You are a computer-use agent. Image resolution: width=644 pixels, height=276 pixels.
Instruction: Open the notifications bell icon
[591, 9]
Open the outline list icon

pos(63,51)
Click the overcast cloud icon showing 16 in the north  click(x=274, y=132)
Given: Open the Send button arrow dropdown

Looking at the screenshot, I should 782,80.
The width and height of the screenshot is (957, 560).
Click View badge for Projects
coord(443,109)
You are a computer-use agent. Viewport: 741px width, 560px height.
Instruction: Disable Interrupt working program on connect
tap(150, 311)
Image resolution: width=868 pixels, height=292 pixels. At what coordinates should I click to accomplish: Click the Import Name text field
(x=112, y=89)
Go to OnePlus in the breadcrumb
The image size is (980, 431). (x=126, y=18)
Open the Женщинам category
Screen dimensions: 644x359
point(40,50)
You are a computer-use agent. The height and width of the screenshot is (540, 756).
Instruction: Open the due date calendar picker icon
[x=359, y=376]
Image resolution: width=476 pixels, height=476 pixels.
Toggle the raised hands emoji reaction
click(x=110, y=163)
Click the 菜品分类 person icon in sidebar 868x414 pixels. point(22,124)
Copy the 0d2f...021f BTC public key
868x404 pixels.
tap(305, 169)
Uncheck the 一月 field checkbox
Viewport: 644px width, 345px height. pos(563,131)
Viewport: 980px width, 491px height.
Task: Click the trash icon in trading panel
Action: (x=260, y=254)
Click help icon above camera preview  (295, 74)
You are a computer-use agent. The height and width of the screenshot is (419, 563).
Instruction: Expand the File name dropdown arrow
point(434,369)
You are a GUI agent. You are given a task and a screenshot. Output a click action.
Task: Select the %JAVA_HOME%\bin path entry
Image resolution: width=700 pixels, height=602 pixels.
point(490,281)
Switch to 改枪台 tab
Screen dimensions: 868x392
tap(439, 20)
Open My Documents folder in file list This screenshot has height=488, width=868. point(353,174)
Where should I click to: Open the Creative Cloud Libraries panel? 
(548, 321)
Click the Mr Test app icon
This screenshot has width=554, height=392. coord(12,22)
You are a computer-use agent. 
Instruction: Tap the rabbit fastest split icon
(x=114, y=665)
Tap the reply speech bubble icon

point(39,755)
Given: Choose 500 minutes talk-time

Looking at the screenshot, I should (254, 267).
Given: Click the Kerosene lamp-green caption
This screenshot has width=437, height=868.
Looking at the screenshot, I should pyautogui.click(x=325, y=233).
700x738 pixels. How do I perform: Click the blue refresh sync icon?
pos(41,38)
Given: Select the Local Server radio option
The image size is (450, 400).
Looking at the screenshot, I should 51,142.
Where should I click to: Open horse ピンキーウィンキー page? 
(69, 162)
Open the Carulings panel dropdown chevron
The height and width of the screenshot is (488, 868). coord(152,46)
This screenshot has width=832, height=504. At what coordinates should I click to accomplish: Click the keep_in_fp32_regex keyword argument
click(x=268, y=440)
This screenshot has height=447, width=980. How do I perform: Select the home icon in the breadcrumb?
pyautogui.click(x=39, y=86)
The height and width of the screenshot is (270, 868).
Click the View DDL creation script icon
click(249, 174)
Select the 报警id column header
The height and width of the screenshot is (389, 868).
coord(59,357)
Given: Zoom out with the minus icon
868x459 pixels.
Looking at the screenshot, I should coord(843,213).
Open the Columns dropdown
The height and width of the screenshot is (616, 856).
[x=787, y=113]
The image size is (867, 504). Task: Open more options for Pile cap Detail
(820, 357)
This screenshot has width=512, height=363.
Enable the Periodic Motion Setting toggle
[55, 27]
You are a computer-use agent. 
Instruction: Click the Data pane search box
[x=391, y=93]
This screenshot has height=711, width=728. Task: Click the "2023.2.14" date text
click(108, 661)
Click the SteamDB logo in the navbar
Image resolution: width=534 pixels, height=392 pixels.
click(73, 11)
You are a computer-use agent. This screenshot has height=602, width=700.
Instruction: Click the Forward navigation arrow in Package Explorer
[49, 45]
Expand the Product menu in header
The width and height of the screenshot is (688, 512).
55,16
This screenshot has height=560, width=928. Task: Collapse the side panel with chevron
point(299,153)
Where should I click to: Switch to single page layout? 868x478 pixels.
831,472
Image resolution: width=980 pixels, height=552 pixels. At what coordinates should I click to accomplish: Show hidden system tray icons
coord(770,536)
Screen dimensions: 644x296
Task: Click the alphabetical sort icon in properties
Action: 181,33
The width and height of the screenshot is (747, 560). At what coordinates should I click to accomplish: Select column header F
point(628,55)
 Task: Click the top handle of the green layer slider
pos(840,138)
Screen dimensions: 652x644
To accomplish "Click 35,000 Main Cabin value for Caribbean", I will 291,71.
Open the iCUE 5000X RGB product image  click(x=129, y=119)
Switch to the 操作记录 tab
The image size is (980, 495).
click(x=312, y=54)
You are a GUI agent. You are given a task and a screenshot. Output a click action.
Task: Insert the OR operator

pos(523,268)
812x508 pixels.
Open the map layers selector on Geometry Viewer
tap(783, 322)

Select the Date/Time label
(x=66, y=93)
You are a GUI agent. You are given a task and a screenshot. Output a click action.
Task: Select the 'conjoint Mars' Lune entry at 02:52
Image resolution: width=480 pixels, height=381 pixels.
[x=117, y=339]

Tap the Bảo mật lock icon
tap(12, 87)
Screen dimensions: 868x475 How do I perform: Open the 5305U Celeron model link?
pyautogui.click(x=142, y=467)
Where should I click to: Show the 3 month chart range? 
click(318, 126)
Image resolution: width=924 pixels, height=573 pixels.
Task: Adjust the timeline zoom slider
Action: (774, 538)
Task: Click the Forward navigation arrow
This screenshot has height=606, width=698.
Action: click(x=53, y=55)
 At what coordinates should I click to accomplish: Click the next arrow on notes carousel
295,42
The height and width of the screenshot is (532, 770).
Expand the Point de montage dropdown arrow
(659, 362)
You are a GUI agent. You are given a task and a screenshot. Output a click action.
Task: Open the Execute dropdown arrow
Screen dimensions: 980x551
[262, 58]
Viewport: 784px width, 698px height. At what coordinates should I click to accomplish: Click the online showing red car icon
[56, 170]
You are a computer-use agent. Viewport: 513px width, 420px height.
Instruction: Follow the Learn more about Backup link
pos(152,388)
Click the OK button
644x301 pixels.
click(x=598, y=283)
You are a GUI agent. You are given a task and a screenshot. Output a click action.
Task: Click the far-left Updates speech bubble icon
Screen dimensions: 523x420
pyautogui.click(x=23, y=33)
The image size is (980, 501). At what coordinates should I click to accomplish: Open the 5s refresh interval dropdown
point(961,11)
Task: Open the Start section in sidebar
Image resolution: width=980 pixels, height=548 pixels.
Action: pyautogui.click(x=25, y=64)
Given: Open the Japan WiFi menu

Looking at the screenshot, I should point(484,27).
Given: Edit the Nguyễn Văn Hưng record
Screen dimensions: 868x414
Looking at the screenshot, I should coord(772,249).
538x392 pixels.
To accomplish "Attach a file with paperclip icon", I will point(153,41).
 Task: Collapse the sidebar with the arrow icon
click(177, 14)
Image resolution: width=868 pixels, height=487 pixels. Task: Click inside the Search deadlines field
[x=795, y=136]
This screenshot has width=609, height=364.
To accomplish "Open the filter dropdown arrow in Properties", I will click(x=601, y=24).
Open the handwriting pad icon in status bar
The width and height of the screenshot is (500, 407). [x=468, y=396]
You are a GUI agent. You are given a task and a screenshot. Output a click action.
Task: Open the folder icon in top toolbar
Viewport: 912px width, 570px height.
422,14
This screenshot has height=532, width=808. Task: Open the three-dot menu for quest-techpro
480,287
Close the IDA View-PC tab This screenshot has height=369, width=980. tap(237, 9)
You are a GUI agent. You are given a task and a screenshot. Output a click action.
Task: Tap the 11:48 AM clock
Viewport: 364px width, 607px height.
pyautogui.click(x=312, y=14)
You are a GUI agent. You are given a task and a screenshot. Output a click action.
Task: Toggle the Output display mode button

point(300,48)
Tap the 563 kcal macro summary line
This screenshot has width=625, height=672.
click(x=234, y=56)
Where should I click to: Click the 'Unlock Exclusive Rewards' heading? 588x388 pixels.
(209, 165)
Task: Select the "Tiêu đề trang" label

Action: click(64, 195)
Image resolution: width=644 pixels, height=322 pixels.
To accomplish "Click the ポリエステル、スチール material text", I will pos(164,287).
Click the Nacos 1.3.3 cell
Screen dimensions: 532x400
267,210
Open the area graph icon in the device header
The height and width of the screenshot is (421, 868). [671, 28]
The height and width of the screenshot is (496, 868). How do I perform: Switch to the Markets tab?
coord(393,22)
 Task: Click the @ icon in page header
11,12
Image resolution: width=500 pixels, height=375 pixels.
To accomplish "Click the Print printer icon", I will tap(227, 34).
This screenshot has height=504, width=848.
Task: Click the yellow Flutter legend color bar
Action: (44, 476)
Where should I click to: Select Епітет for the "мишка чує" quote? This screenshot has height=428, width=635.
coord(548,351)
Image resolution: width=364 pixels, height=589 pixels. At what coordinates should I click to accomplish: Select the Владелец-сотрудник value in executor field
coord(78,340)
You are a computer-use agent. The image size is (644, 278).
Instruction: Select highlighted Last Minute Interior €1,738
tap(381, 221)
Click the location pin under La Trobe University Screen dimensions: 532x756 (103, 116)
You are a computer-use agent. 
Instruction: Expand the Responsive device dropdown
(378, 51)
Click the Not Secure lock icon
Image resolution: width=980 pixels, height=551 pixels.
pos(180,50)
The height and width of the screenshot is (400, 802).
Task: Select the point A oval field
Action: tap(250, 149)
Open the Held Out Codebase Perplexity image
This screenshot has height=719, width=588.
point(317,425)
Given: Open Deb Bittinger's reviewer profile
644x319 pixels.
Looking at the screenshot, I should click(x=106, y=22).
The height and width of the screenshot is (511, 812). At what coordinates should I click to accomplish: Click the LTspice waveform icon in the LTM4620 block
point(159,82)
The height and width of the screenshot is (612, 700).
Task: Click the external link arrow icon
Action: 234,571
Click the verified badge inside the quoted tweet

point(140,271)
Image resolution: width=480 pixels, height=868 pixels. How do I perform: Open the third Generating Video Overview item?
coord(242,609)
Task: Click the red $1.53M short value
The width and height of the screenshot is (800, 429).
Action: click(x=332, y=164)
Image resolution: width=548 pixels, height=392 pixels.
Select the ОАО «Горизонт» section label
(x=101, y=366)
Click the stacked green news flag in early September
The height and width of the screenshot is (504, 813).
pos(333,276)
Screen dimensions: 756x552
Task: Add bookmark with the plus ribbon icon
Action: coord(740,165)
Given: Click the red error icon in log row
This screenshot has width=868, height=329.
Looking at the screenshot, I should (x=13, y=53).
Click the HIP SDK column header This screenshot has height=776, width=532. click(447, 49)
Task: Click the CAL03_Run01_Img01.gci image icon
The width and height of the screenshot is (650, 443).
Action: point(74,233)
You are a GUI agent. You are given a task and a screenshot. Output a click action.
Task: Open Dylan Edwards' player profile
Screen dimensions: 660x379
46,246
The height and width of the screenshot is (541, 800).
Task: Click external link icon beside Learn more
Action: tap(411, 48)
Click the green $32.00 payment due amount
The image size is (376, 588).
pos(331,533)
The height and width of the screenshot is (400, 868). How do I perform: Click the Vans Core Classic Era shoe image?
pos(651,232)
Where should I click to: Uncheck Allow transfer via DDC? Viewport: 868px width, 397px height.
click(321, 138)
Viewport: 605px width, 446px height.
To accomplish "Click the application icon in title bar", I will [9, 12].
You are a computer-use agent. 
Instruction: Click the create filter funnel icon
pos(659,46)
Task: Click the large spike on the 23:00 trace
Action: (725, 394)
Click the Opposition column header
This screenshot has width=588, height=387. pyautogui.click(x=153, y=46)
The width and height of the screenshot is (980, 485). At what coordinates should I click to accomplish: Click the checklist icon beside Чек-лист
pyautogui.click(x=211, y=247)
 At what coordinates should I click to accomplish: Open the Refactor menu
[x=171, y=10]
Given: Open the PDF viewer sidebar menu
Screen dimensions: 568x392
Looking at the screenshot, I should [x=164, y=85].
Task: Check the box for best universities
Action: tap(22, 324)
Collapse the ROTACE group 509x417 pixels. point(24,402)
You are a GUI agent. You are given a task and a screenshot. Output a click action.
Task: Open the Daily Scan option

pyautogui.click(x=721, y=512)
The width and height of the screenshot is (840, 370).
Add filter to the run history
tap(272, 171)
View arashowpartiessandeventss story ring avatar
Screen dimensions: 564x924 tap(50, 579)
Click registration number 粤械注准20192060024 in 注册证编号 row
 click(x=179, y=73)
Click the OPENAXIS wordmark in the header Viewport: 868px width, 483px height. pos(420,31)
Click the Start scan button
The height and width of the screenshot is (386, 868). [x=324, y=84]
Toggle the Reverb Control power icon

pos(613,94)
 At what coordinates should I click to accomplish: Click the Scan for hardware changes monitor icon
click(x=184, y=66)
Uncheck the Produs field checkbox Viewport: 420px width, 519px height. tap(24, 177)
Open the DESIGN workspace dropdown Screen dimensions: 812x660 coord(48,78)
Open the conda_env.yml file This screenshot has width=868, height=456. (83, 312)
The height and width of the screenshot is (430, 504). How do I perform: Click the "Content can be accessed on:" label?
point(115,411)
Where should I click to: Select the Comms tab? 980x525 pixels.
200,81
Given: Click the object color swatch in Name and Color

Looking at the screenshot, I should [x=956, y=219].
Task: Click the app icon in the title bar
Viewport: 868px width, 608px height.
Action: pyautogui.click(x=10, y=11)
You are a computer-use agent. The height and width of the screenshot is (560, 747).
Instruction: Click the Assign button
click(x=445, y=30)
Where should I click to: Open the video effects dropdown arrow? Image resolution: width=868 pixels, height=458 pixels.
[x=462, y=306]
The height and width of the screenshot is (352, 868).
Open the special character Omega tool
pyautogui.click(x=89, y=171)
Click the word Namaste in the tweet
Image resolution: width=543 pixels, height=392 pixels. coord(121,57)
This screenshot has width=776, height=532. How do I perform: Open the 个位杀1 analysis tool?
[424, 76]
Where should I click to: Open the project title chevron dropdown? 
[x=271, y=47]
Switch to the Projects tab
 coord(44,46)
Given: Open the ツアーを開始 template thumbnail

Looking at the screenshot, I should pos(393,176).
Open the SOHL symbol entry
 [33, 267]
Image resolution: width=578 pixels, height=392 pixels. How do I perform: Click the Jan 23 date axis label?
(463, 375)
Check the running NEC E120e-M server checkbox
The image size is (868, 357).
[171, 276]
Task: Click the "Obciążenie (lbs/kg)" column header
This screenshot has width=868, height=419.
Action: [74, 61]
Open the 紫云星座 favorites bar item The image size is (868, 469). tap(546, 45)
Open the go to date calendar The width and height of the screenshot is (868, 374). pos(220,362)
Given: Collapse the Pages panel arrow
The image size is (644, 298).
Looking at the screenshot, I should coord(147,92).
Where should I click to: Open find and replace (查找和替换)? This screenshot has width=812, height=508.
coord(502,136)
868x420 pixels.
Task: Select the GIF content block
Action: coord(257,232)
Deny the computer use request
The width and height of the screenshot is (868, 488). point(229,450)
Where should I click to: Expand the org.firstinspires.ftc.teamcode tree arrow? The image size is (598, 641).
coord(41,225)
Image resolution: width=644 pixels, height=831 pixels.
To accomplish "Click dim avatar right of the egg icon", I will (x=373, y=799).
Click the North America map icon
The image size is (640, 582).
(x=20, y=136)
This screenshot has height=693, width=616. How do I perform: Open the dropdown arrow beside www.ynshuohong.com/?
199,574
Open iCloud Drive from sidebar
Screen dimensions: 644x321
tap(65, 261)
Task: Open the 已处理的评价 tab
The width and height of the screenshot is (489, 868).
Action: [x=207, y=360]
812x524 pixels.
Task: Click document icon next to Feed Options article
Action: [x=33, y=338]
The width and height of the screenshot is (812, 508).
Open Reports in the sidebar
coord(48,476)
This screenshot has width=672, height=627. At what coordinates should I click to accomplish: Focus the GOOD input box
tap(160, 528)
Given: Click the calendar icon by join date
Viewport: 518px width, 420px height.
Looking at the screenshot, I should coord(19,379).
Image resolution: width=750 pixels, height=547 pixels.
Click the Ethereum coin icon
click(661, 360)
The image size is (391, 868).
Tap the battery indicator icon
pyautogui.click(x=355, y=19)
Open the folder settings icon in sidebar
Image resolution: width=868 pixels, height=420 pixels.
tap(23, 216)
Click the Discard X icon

▸ GOAL OF THE EXERCISE
Only a number is expected in reply: how many lines of the entries hold the word "profile"?

▸ TASK RESULT
2